What the exercise asks:
Within the records below, find the line containing "Where should I click to: Open". Reproduce it and each line after it exactly, and nothing else.

Data for analysis:

-- Opening Marker --

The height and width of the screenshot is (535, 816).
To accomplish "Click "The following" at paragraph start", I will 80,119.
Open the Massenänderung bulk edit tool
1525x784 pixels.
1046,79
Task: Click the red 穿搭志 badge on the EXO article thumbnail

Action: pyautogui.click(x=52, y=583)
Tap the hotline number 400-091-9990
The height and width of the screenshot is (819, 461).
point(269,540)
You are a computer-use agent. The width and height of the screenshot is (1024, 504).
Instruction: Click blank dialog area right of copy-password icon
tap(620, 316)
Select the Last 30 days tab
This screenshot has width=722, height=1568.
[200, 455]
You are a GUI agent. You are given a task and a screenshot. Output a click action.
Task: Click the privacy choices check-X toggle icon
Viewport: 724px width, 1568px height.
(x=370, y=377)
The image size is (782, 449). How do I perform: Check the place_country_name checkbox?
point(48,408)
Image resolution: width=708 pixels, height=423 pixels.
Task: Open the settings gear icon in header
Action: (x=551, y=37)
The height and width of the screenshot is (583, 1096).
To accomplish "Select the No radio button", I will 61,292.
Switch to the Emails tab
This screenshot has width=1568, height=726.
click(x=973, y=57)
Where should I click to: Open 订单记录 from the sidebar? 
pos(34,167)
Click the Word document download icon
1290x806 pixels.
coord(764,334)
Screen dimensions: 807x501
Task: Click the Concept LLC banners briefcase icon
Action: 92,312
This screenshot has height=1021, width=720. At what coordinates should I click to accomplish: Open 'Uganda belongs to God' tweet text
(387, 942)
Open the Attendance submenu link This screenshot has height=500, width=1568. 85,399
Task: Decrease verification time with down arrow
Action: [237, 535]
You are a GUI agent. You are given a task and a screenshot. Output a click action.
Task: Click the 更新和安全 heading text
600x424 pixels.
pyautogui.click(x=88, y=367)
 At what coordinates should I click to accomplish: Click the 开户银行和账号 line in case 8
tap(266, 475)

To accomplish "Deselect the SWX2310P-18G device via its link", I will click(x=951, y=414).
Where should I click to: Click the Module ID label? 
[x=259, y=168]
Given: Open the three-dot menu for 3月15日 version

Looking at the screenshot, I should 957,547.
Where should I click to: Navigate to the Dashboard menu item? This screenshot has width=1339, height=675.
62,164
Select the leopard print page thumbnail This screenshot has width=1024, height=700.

-- Closing Marker --

Response:
Where should I click to: Open 订单记录 from the sidebar? 
pos(34,167)
Click the Word document download icon
1290x806 pixels.
coord(764,334)
Screen dimensions: 807x501
Task: Click the Concept LLC banners briefcase icon
Action: 92,312
This screenshot has height=1021, width=720. At what coordinates should I click to accomplish: Open 'Uganda belongs to God' tweet text
(387, 942)
Open the Attendance submenu link This screenshot has height=500, width=1568. 85,399
Task: Decrease verification time with down arrow
Action: [237, 535]
You are a GUI agent. You are given a task and a screenshot. Output a click action.
Task: Click the 更新和安全 heading text
600x424 pixels.
pyautogui.click(x=88, y=367)
 At what coordinates should I click to accomplish: Click the 开户银行和账号 line in case 8
tap(266, 475)

To accomplish "Deselect the SWX2310P-18G device via its link", I will click(x=951, y=414).
Where should I click to: Click the Module ID label? 
[x=259, y=168]
Given: Open the three-dot menu for 3月15日 version

Looking at the screenshot, I should 957,547.
Where should I click to: Navigate to the Dashboard menu item? This screenshot has width=1339, height=675.
62,164
Select the leopard print page thumbnail This screenshot has width=1024, height=700.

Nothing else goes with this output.